= Exercise =
What is needed here is every record, retyped without any change.

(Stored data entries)
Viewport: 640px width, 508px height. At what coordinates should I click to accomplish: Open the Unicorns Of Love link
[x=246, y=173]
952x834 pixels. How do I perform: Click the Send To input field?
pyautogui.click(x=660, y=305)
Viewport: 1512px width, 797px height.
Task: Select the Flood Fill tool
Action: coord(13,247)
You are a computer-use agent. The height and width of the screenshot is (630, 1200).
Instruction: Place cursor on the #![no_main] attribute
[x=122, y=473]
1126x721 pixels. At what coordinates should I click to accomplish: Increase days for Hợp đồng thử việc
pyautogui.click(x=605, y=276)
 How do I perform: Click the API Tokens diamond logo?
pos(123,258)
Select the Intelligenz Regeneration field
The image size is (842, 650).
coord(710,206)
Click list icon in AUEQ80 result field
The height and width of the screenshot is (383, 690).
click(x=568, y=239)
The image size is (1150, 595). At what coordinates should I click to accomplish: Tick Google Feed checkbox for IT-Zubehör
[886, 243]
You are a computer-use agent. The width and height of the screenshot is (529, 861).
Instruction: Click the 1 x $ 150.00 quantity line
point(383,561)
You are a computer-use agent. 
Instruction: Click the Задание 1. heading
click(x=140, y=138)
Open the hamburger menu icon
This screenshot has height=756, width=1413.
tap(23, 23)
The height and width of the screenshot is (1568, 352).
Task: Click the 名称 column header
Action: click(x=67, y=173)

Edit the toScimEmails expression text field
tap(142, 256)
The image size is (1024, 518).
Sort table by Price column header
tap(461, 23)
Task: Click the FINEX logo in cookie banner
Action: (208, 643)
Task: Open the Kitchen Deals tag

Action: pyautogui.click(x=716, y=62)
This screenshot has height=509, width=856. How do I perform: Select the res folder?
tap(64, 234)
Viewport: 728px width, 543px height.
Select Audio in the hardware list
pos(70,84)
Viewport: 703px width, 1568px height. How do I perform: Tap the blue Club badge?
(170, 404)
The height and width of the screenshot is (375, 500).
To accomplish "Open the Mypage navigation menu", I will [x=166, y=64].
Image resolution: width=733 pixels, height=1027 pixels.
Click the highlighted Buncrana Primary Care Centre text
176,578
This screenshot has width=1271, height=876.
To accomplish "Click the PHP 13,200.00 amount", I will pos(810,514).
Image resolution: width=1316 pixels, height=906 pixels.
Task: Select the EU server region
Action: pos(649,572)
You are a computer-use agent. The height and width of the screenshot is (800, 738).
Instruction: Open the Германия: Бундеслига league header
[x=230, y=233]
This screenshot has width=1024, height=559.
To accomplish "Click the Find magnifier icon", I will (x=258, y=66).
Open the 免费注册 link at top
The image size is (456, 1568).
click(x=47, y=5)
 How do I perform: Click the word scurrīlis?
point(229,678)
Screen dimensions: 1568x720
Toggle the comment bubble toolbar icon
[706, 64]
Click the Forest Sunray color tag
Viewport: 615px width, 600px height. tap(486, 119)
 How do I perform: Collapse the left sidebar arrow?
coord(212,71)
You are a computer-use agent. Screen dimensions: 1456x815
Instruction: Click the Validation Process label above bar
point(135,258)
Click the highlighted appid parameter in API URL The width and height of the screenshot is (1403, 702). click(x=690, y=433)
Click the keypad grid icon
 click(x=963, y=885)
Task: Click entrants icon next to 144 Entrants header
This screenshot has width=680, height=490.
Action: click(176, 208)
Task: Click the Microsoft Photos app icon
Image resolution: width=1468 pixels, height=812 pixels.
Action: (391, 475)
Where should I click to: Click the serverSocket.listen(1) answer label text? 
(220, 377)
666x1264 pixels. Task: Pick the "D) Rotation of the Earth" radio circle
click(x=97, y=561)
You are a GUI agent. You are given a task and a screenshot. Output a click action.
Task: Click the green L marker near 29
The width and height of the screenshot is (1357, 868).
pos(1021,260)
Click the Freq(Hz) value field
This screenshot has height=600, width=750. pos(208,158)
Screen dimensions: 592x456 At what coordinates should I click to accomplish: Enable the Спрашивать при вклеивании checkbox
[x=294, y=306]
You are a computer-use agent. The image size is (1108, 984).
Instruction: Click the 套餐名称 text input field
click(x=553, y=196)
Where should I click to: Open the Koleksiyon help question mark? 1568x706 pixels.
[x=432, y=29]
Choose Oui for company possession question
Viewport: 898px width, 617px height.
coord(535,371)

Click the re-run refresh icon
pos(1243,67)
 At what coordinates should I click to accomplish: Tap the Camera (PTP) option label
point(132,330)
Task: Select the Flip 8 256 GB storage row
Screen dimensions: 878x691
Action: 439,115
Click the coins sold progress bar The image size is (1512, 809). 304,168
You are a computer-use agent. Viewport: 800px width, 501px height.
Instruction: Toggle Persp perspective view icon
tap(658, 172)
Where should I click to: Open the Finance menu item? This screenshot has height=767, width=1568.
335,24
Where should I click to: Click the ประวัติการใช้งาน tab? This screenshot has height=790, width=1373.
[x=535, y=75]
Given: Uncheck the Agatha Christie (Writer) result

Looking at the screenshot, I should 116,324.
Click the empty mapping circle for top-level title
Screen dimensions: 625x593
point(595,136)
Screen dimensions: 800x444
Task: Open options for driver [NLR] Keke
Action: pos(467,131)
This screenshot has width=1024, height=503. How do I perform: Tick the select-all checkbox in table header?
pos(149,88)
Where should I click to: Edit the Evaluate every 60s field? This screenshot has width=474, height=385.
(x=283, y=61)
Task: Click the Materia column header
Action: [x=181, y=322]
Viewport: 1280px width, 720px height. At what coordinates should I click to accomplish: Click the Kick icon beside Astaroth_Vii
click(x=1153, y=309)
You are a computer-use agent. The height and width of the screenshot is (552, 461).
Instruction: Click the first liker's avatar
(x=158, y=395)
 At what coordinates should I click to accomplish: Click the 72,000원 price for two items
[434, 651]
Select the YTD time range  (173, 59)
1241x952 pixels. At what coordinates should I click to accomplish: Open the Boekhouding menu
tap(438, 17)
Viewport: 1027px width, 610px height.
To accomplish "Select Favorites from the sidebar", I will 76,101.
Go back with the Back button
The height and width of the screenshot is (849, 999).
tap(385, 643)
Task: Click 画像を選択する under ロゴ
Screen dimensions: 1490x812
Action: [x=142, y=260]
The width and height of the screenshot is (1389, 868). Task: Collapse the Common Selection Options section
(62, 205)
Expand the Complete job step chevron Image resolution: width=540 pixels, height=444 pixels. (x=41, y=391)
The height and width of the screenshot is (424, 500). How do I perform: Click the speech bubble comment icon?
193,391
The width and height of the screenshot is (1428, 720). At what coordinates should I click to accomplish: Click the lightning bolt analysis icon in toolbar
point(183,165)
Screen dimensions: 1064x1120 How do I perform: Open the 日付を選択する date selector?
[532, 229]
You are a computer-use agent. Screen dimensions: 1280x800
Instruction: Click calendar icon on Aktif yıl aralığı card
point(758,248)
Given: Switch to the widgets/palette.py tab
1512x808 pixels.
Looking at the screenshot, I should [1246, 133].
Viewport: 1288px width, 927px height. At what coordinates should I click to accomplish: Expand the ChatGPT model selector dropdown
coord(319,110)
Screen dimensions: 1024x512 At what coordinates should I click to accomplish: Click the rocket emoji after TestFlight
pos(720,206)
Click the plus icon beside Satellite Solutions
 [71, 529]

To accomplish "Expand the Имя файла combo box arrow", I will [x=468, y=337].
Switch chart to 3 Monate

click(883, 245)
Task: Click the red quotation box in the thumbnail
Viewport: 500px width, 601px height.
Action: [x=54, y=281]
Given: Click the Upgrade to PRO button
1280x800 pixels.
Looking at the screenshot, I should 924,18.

= Answer =
Viewport: 640px width, 508px height. At what coordinates should I click to accomplish: Open the Unicorns Of Love link
[x=246, y=173]
952x834 pixels. How do I perform: Click the Send To input field?
pyautogui.click(x=660, y=305)
Viewport: 1512px width, 797px height.
Task: Select the Flood Fill tool
Action: coord(13,247)
You are a computer-use agent. The height and width of the screenshot is (630, 1200).
Instruction: Place cursor on the #![no_main] attribute
[x=122, y=473]
1126x721 pixels. At what coordinates should I click to accomplish: Increase days for Hợp đồng thử việc
pyautogui.click(x=605, y=276)
 How do I perform: Click the API Tokens diamond logo?
pos(123,258)
Select the Intelligenz Regeneration field
The image size is (842, 650).
coord(710,206)
Click list icon in AUEQ80 result field
The height and width of the screenshot is (383, 690).
click(x=568, y=239)
The image size is (1150, 595). At what coordinates should I click to accomplish: Tick Google Feed checkbox for IT-Zubehör
[886, 243]
You are a computer-use agent. The width and height of the screenshot is (529, 861).
Instruction: Click the 1 x $ 150.00 quantity line
point(383,561)
You are a computer-use agent. 
Instruction: Click the Задание 1. heading
click(x=140, y=138)
Open the hamburger menu icon
This screenshot has height=756, width=1413.
tap(23, 23)
The height and width of the screenshot is (1568, 352).
Task: Click the 名称 column header
Action: click(x=67, y=173)

Edit the toScimEmails expression text field
tap(142, 256)
The image size is (1024, 518).
Sort table by Price column header
tap(461, 23)
Task: Click the FINEX logo in cookie banner
Action: (208, 643)
Task: Open the Kitchen Deals tag

Action: pyautogui.click(x=716, y=62)
This screenshot has height=509, width=856. How do I perform: Select the res folder?
tap(64, 234)
Viewport: 728px width, 543px height.
Select Audio in the hardware list
pos(70,84)
Viewport: 703px width, 1568px height. How do I perform: Tap the blue Club badge?
(170, 404)
The height and width of the screenshot is (375, 500).
To accomplish "Open the Mypage navigation menu", I will [x=166, y=64].
Image resolution: width=733 pixels, height=1027 pixels.
Click the highlighted Buncrana Primary Care Centre text
176,578
This screenshot has width=1271, height=876.
To accomplish "Click the PHP 13,200.00 amount", I will pos(810,514).
Image resolution: width=1316 pixels, height=906 pixels.
Task: Select the EU server region
Action: pos(649,572)
You are a computer-use agent. The height and width of the screenshot is (800, 738).
Instruction: Open the Германия: Бундеслига league header
[x=230, y=233]
This screenshot has width=1024, height=559.
To accomplish "Click the Find magnifier icon", I will (x=258, y=66).
Open the 免费注册 link at top
The image size is (456, 1568).
click(x=47, y=5)
 How do I perform: Click the word scurrīlis?
point(229,678)
Screen dimensions: 1568x720
Toggle the comment bubble toolbar icon
[706, 64]
Click the Forest Sunray color tag
Viewport: 615px width, 600px height. tap(486, 119)
 How do I perform: Collapse the left sidebar arrow?
coord(212,71)
You are a computer-use agent. Screen dimensions: 1456x815
Instruction: Click the Validation Process label above bar
point(135,258)
Click the highlighted appid parameter in API URL The width and height of the screenshot is (1403, 702). click(x=690, y=433)
Click the keypad grid icon
 click(x=963, y=885)
Task: Click entrants icon next to 144 Entrants header
This screenshot has width=680, height=490.
Action: click(176, 208)
Task: Click the Microsoft Photos app icon
Image resolution: width=1468 pixels, height=812 pixels.
Action: (391, 475)
Where should I click to: Click the serverSocket.listen(1) answer label text? 
(220, 377)
666x1264 pixels. Task: Pick the "D) Rotation of the Earth" radio circle
click(x=97, y=561)
You are a GUI agent. You are given a task and a screenshot. Output a click action.
Task: Click the green L marker near 29
The width and height of the screenshot is (1357, 868).
pos(1021,260)
Click the Freq(Hz) value field
This screenshot has height=600, width=750. pos(208,158)
Screen dimensions: 592x456 At what coordinates should I click to accomplish: Enable the Спрашивать при вклеивании checkbox
[x=294, y=306]
You are a computer-use agent. The image size is (1108, 984).
Instruction: Click the 套餐名称 text input field
click(x=553, y=196)
Where should I click to: Open the Koleksiyon help question mark? 1568x706 pixels.
[x=432, y=29]
Choose Oui for company possession question
Viewport: 898px width, 617px height.
coord(535,371)

Click the re-run refresh icon
pos(1243,67)
 At what coordinates should I click to accomplish: Tap the Camera (PTP) option label
point(132,330)
Task: Select the Flip 8 256 GB storage row
Screen dimensions: 878x691
Action: 439,115
Click the coins sold progress bar The image size is (1512, 809). 304,168
You are a computer-use agent. Viewport: 800px width, 501px height.
Instruction: Toggle Persp perspective view icon
tap(658, 172)
Where should I click to: Open the Finance menu item? This screenshot has height=767, width=1568.
335,24
Where should I click to: Click the ประวัติการใช้งาน tab? This screenshot has height=790, width=1373.
[x=535, y=75]
Given: Uncheck the Agatha Christie (Writer) result

Looking at the screenshot, I should 116,324.
Click the empty mapping circle for top-level title
Screen dimensions: 625x593
point(595,136)
Screen dimensions: 800x444
Task: Open options for driver [NLR] Keke
Action: pos(467,131)
This screenshot has width=1024, height=503. How do I perform: Tick the select-all checkbox in table header?
pos(149,88)
Where should I click to: Edit the Evaluate every 60s field? This screenshot has width=474, height=385.
(x=283, y=61)
Task: Click the Materia column header
Action: [x=181, y=322]
Viewport: 1280px width, 720px height. At what coordinates should I click to accomplish: Click the Kick icon beside Astaroth_Vii
click(x=1153, y=309)
You are a computer-use agent. The height and width of the screenshot is (552, 461).
Instruction: Click the first liker's avatar
(x=158, y=395)
 At what coordinates should I click to accomplish: Click the 72,000원 price for two items
[434, 651]
Select the YTD time range  (173, 59)
1241x952 pixels. At what coordinates should I click to accomplish: Open the Boekhouding menu
tap(438, 17)
Viewport: 1027px width, 610px height.
To accomplish "Select Favorites from the sidebar", I will 76,101.
Go back with the Back button
The height and width of the screenshot is (849, 999).
tap(385, 643)
Task: Click 画像を選択する under ロゴ
Screen dimensions: 1490x812
Action: [x=142, y=260]
The width and height of the screenshot is (1389, 868). Task: Collapse the Common Selection Options section
(62, 205)
Expand the Complete job step chevron Image resolution: width=540 pixels, height=444 pixels. (x=41, y=391)
The height and width of the screenshot is (424, 500). How do I perform: Click the speech bubble comment icon?
193,391
The width and height of the screenshot is (1428, 720). At what coordinates should I click to accomplish: Click the lightning bolt analysis icon in toolbar
point(183,165)
Screen dimensions: 1064x1120 How do I perform: Open the 日付を選択する date selector?
[532, 229]
You are a computer-use agent. Screen dimensions: 1280x800
Instruction: Click calendar icon on Aktif yıl aralığı card
point(758,248)
Given: Switch to the widgets/palette.py tab
1512x808 pixels.
Looking at the screenshot, I should [1246, 133].
Viewport: 1288px width, 927px height. At what coordinates should I click to accomplish: Expand the ChatGPT model selector dropdown
coord(319,110)
Screen dimensions: 1024x512 At what coordinates should I click to accomplish: Click the rocket emoji after TestFlight
pos(720,206)
Click the plus icon beside Satellite Solutions
 [71, 529]

To accomplish "Expand the Имя файла combo box arrow", I will [x=468, y=337].
Switch chart to 3 Monate

click(883, 245)
Task: Click the red quotation box in the thumbnail
Viewport: 500px width, 601px height.
Action: [x=54, y=281]
Given: Click the Upgrade to PRO button
1280x800 pixels.
Looking at the screenshot, I should 924,18.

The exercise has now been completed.